◆ Goal of the exercise
Print everything from the line containing "You are a computer-use" down to the line containing "[x=85, y=216]", with both of those lines included, and nothing else from the records.

◆ Exercise material
────────────────────────────────────────

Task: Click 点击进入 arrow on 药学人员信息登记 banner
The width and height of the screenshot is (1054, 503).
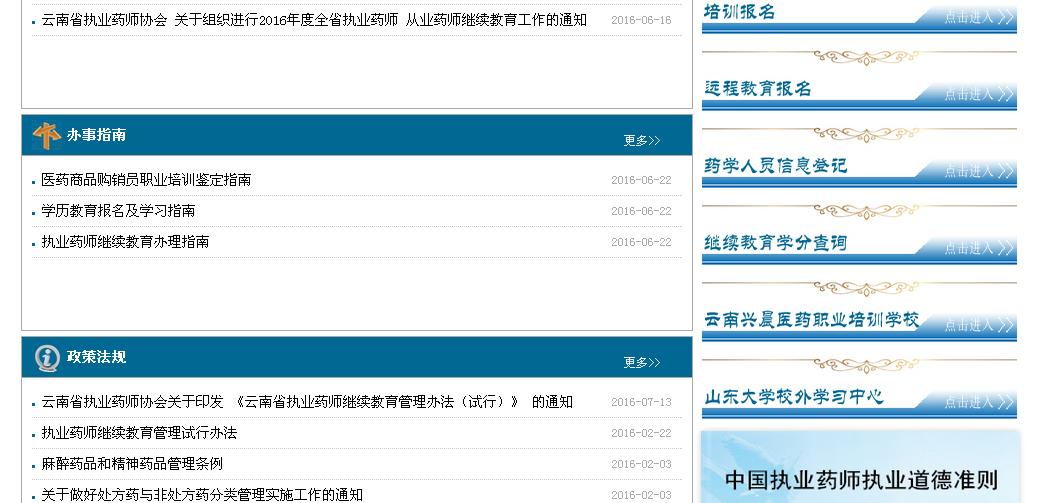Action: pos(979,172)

────────────────────────────────────────

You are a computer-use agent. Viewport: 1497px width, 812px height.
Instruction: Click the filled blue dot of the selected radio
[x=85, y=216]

────────────────────────────────────────

◆ Answer to this task
You are a computer-use agent. Viewport: 1497px width, 812px height.
Instruction: Click the filled blue dot of the selected radio
[x=85, y=216]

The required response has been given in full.